We begin with what it means to be a saint, and we specifically focus on the Communion of Saints.  In a real way, this chapter goes hand in hand with the previous one on the Church.  The Communion of Saints contains the entire Church.  So, in fact, this chapter could actually be incorporated into the previous one.  But we offer it as a new chapter simply as a way of distinguishing this great communion of all the faithful from the Church only upon Earth.  And to understand the Communion of Saints, we must also look at the central role of our Blessed Mother as the Queen of All Saints.

Communion of Saints: Earth, Heaven and Purgatory

What is the Communion of Saints?  Properly speaking, it refers to three groupings of people:

1) Those on Earth—The Church Militant; 

2) The saints in Heaven—The Church Triumphant;  

3) The souls in Purgatory—The Church Suffering.   
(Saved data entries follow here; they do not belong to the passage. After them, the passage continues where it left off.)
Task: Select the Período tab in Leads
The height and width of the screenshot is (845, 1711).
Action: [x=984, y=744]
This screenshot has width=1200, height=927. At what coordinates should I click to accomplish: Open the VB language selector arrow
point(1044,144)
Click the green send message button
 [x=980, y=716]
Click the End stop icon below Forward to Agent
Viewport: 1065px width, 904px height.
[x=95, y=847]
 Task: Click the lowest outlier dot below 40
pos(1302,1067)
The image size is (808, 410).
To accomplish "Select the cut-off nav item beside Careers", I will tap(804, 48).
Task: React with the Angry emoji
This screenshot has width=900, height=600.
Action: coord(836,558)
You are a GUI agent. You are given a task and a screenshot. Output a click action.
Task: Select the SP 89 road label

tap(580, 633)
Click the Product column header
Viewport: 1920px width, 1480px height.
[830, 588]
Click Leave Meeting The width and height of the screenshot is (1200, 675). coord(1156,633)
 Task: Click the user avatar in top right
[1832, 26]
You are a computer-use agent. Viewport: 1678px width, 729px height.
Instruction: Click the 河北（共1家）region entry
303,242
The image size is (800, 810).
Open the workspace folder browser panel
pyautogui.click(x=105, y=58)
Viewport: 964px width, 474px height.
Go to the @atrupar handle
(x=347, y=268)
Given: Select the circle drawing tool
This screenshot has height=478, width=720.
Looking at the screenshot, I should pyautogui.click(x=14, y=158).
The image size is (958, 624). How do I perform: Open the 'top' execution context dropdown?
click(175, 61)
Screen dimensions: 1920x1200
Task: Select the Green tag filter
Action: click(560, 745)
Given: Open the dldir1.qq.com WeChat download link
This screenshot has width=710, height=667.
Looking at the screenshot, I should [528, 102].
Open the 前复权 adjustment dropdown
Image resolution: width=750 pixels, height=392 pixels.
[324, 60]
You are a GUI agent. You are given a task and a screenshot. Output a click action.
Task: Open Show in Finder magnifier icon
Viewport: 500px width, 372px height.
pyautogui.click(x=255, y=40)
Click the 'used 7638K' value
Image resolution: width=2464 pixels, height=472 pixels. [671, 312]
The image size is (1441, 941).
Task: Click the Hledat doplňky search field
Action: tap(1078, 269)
The unique focus of this section is the “communion” aspect.  We are called to be in union with each and every member of Christ.  There is a spiritual bond with one another insofar as we are each individually united with Christ.  Let’s start with those on Earth (the Church Militant) as a continuation of the previous chapter on the Church.

The Church Militant: What brings about our unity more than anything else is the simple but profound fact that we are one with Christ.  As explained in the last chapter, this union with Christ happens to varying degrees and in various ways.  But, ultimately, every person who is in some way in the grace of God is part of His Body, the Church.  This forges a deep union not only with Christ but also with one another.

We see this shared communion manifested in various ways:

Faith: Our shared faith makes us one. 

Sacraments: We are each fed by these precious gifts of God’s presence in our world. 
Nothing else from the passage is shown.